------ TEXT PASSAGE

Introduction: The aim was to investigate the relationship of cartilage loss (change in medial femorotibial cartilage thickness measured with magnetic resonance imaging (MRI)) with compartment-specific baseline radiographic findings and MRI cartilage morphometry features, and to identify which baseline features can be used for stratification of fast progressors.
Methods: An age and gender stratified subsample of the osteoarthritis (OA) initiative progression subcohort (79 women; 77 men; age 60.9 +/- 9.9 years; body mass index (BMI) 30.3 +/- 4.7) with symptomatic, radiographic OA in at least one knee was studied. Baseline fixed flexion radiographs were read centrally and adjudicated, and cartilage morphometry was performed at baseline and at one year follow-up from coronal FLASH 3 Tesla MR images of the right knee.

------------

» **TASK SET**:
a: For the osteoarthritis study abstract, decide whether each statement agrees with it, answering yes or no and quoting the words that settle it: (i) The sample included more women than men. (ii) Cartilage morphometry was done on MR images of the left knee. (iii) Follow-up imaging took place at one year.
b: Carry the osteoarthritis study abstract forward from its final sentence.

------ DATASET ENTRIES

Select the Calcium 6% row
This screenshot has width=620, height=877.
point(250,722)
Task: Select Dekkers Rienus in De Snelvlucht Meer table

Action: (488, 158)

------------

» **ANSWERS TO THE TASKS**:
a:
(i) Yes: "79 women; 77 men"
(ii) No: "coronal FLASH 3 Tesla MR images of the right knee"
(iii) Yes: "at baseline and at one year follow-up"

b:
Results: Osteophyte status at baseline was not associated with medial cartilage loss. Knees with medial joint space narrowing tended to show higher rates of change than those without, but the relationship was not statistically significant. Knees with medial femoral subchondral bone sclerosis (radiography), medial denuded subchondral bone areas (MRI), and low cartilage thickness (MRI) at baseline displayed significantly higher cartilage loss than those without, both with and without adjusting for age, sex, and BMI. Participants with denuded subchondral bone showed a standardized response mean of up to -0.64 versus -0.33 for the entire subcohort.
Conclusions: The results indicate that radiographic and MRI cartilage morphometry features suggestive of advanced disease appear to be associated with greater cartilage loss. These features may be suited for selecting patients with a higher likelihood of fast progression in studies that attempt to demonstrate the cartilage-preserving effect of disease-modifying osteoarthritis drugs.